> What this exercise asks
1. Using the list of irritations, decide whether each statement agrees with it. Answer yes or no, and quote the deciding words. (a) The writer thinks long messages belong in email rather than on an answering machine. (b) The friend in line needed help putting sugar in her coffee. (c) The writer wishes there were safe injection sites.
2. In the list of irritations, what wording for a dog command bothers the writer, and what wording does the writer prefer?

> Page excerpt
►

Top Ten Irritations of Today

10) The phrase “my bad.”

9) Summer people and their god damned ATVs and motor bikes.

8) People that leave long, rambling messages on my answering machine and use up almost the whole memory. That’s what email’s for.

7) The guy in line behind me who visibly sighed and rolled his eyes because my friend needed help putting cream in her coffee. She has a disability and is learning to do things for herself. He is an asshole and needs to learn a lot more than she does.

6) Gas prices

5) Poison oak

4) Drug Addicts in Old Town. I realize that there are no simple answers for the drug problems in Humboldt. I wish we had better programs, safe injection sites, etc., but sometimes……when they wander into my workplace all day long asking for money….well…..they drive me fucking crazy and I wish they’d just go away.

3) When Squirrel tracks dirt through the house, doesn’t sweep it up, and I step on it with bare feet.

2) People that tell their dogs to “lay down” instead of “lie down.”

◄

> Study material
►

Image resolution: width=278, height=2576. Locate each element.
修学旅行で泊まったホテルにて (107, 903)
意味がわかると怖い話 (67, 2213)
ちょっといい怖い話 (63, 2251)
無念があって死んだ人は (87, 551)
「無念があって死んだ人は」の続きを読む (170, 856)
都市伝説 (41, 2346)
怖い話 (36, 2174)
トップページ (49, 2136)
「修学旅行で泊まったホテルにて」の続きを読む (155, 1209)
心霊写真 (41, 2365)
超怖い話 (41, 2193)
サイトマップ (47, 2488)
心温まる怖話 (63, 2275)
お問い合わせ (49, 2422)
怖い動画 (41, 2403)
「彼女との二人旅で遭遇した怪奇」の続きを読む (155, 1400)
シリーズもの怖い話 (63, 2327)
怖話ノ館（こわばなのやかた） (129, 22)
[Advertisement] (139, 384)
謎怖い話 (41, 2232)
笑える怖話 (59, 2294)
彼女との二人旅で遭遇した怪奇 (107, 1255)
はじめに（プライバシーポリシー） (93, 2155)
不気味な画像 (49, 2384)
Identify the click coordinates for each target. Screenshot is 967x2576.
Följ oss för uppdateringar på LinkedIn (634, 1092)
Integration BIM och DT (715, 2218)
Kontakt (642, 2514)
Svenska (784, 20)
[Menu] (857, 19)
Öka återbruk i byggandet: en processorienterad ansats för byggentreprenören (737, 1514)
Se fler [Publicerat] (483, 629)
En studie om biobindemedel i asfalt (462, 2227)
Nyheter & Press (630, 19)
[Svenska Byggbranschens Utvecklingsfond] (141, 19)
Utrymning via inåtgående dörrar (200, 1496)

◄

> Answers below
1.
(a) Yes: "That’s what email’s for."
(b) No: "my friend needed help putting cream in her coffee."
(c) Yes: "I wish we had better programs, safe injection sites, etc."

2. People telling their dogs to "lay down" instead of "lie down."